Data supplied:
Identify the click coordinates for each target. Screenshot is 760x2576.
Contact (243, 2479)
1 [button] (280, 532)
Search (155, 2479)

--

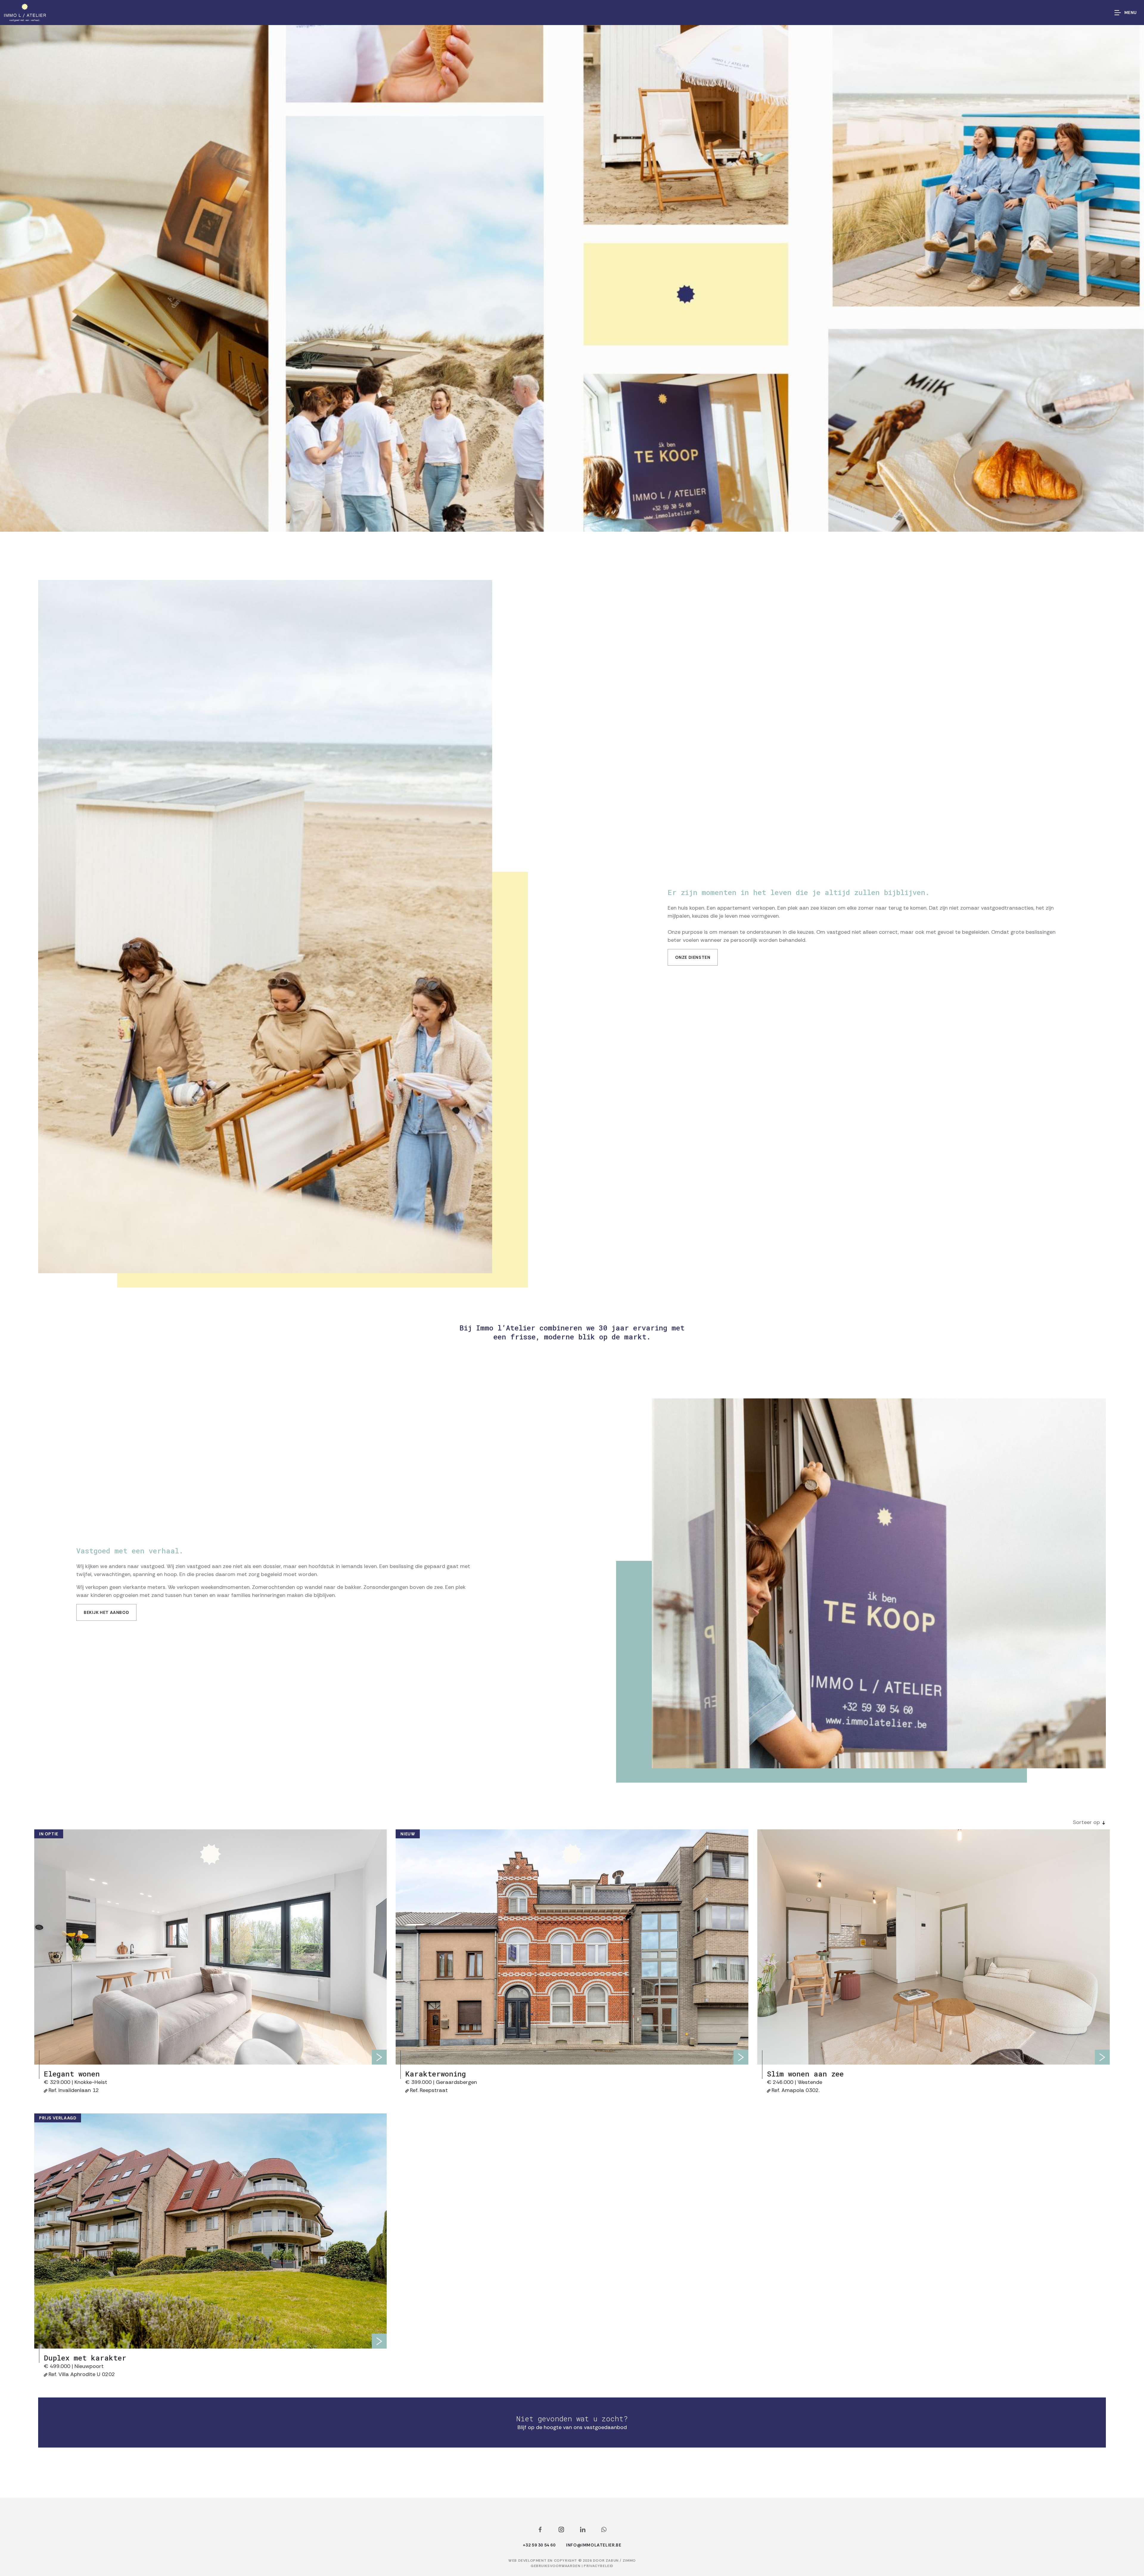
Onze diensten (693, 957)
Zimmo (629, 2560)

What you need to do: Only the lines above from the line containing "Identify the click" through the line containing "Search (155, 2479)" should be retyped, exactly and with both ends included.

Exercise answer:
Identify the click coordinates for each target. Screenshot is 760x2576.
Contact (243, 2479)
1 [button] (280, 532)
Search (155, 2479)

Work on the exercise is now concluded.